Statistical analysis

D’Agostino & Pearson Omnibus normality test was performed on all data described in this manuscript. Since the data were not normally distributed, Nonparametric t-test was used when comparing two groups (Mann-Whitney test). Kruskal-Wallis test was used to compare more than two groups with post hoc analysis Dunn’s multiple test comparisons. P values ≤0.05 were considered significant. Statistical analysis was performed using GraphPad Prism v7 (GraphPad Software, San Diego, CA). For multivariate analysis, JMP Pro v12 (SAS Institute Inc., NC, USA) package was used. Nonparametric Spearman’s rho was calculated for correlations (multivariate analysis) using JMP Pro v12. All CFU data and CEQ data used in CFU/CEQ graphs were transformed by adding 1 to reflect sterile LNs in log-scale graphs.

Supporting information

S1 Fig. Modest positive correlation between LN SUVR and live bacterial burden at necropsy.
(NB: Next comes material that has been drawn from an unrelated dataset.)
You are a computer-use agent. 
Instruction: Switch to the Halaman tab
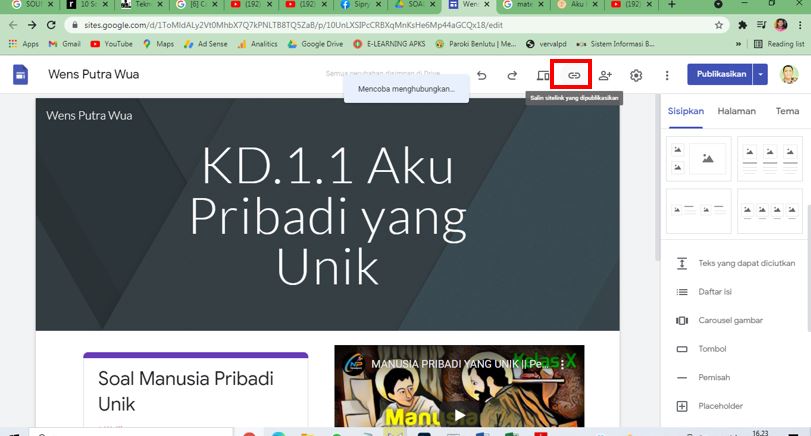point(736,111)
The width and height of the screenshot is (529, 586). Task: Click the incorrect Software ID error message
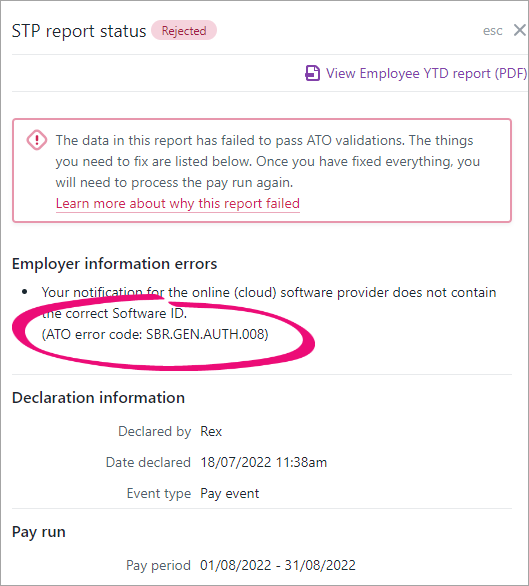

Each data point is a lymph node. Correlation was determined using Spearman’s rank correlation test.


S2 Fig. Comparison of CFU, CEQ and killing (CFU/CEQ) between cynomolgus and rhesus macaques at similar time points post infection.

A. Rhesus macaque lymph nodes have fewer live Mtb burden at 11–14 weeks post infection compared to cynomolgus macaques. B. Overall, there is little difference in the total (live+dead) Mtb burden in rhesus and cynomolgus macaque lymph nodes at the various time points post infection analyzed. C. Cynomolgus macaque lymph nodes are better at killing Mtb than rhesus macaque lymph nodes at 11–14 weeks post infection. Each data point is a lymph node. Each color is a macaque. Open symbols represent sterile lymph nodes. Statistics are Mann-Whitney.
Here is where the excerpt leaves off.